▸ Um bloco de dados:
═══
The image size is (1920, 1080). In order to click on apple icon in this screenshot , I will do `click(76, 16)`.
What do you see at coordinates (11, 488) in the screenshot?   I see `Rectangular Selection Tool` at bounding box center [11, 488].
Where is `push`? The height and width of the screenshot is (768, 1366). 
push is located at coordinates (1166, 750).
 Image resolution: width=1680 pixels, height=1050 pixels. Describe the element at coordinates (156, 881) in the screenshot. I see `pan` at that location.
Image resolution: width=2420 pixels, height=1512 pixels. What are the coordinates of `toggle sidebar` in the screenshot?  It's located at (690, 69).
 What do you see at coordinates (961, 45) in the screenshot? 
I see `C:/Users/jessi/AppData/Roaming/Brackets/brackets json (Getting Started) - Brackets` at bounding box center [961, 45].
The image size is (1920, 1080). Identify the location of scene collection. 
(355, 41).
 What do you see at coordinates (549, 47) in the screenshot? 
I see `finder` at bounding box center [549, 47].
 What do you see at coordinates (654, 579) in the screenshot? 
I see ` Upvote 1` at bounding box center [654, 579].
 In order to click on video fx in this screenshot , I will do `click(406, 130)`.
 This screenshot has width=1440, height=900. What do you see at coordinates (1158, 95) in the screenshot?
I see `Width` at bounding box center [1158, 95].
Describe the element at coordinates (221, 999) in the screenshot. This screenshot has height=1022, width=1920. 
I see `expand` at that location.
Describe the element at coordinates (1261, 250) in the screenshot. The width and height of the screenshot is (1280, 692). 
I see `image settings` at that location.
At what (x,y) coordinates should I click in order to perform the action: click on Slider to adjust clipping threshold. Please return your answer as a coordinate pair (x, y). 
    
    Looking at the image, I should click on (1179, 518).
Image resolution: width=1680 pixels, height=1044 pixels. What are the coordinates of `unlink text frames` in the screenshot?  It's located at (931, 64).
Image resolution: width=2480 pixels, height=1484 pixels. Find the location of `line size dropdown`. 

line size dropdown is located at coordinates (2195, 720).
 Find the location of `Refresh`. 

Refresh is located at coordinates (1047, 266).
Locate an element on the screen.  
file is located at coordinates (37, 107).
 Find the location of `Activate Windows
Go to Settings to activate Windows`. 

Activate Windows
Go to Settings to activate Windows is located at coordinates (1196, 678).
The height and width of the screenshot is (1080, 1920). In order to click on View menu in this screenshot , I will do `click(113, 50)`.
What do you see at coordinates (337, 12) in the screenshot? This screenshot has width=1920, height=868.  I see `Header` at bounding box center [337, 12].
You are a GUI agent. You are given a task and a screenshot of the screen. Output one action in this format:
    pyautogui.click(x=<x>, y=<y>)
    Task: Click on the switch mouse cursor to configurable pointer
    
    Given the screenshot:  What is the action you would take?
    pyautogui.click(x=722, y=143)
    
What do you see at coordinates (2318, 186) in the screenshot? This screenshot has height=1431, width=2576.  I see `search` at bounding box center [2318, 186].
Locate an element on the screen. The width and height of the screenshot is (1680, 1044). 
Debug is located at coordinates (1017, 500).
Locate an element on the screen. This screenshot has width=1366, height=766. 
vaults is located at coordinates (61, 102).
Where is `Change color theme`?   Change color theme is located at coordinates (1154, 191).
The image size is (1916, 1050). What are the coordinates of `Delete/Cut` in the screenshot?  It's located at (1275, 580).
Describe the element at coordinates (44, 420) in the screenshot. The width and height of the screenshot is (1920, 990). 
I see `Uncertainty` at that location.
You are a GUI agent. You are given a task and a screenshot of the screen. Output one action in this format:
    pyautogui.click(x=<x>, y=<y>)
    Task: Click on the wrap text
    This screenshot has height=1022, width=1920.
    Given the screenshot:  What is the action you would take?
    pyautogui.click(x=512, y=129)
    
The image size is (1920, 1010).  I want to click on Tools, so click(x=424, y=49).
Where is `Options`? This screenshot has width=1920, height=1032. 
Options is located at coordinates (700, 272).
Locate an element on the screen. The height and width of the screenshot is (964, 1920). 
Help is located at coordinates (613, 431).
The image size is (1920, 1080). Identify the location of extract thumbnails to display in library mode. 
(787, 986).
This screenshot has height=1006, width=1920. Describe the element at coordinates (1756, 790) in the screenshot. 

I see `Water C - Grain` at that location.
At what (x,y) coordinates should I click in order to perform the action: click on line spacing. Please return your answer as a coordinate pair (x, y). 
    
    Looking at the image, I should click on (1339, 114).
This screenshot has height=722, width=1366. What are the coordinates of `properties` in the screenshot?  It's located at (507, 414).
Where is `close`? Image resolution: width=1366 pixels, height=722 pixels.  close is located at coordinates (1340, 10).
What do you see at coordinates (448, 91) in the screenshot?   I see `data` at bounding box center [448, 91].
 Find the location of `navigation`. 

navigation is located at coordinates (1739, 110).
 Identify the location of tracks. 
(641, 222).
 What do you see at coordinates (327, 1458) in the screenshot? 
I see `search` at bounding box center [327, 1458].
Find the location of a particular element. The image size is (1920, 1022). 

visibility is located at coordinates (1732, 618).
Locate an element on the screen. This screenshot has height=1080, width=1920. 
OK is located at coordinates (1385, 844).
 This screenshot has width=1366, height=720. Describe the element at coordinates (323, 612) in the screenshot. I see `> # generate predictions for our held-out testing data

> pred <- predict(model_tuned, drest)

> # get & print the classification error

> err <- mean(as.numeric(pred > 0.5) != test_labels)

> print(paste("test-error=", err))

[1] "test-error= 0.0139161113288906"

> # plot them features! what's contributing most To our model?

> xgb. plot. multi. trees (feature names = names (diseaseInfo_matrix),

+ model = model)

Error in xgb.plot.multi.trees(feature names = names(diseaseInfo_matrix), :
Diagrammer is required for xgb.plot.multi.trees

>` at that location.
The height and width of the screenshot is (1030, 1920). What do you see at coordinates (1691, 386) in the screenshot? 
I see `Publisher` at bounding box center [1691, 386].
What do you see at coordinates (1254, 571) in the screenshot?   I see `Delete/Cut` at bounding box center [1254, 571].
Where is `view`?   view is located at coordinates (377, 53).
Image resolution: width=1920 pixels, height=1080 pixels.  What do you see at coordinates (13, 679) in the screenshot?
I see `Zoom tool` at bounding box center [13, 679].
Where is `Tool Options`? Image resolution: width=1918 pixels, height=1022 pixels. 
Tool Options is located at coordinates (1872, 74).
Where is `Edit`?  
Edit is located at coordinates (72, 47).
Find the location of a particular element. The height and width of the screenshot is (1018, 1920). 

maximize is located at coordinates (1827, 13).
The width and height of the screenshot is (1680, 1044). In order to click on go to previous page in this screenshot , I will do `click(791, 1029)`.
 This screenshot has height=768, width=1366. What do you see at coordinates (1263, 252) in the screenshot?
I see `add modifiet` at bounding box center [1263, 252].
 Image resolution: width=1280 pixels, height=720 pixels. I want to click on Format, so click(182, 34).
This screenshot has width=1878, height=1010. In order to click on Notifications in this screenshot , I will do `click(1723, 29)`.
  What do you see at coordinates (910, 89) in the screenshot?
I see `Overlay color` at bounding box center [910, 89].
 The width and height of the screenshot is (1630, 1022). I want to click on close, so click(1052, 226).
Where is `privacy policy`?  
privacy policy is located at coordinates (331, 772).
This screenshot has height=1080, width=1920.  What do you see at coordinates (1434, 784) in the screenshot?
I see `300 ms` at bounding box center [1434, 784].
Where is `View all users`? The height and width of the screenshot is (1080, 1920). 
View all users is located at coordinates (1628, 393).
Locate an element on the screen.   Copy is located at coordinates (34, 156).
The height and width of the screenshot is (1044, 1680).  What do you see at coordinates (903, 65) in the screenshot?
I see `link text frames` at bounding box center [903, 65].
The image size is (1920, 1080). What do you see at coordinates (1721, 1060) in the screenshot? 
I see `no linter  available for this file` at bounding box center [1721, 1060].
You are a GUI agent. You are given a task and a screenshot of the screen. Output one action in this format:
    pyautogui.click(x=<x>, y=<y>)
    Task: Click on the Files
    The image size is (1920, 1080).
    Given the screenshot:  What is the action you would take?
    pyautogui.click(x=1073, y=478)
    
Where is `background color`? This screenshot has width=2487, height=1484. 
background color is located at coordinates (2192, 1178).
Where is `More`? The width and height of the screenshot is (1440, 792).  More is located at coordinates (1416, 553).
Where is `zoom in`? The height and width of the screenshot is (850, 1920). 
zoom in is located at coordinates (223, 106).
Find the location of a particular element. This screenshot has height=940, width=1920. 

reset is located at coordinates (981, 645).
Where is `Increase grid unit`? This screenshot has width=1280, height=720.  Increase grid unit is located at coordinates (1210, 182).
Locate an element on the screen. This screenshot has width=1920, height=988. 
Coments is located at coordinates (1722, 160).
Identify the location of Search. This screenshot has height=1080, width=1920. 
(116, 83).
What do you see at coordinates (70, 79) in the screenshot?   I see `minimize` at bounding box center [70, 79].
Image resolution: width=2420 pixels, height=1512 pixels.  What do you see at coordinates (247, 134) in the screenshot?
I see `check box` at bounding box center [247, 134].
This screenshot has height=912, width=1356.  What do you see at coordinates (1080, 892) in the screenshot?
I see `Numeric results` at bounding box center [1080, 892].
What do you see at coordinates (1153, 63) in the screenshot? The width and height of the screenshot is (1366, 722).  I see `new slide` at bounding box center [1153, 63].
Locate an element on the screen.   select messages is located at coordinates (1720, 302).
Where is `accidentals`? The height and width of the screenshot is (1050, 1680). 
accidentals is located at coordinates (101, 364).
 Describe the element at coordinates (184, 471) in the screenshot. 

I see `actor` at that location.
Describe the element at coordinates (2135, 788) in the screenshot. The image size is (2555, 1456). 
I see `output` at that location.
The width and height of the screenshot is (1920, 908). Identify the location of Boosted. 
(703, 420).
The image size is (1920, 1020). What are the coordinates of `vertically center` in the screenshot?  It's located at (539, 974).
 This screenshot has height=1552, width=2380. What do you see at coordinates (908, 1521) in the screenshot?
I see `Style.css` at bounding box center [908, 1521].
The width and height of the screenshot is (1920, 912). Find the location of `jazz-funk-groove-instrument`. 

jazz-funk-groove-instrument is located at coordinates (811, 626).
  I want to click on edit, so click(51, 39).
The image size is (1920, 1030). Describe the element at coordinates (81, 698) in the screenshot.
═══
Transforme em uma tabela Markdown com as colunas "Nº" e "Texto" tudo o que vai da linha que contém "This screenshot has height=722, width=1366." até a linha que contém "navigation is located", incluindo ambas e omitindo as linhas em branco.

▸ Resposta à tarefa:
| Nº | Texto |
|---|---|
| 1 | This screenshot has height=722, width=1366. What are the coordinates of `properties` in the screenshot?  It's located at (507, 414). |
| 2 | Where is `close`? Image resolution: width=1366 pixels, height=722 pixels.  close is located at coordinates (1340, 10). |
| 3 | What do you see at coordinates (448, 91) in the screenshot?   I see `data` at bounding box center [448, 91]. |
| 4 |  Find the location of `navigation`.  |
| 5 | navigation is located at coordinates (1739, 110). |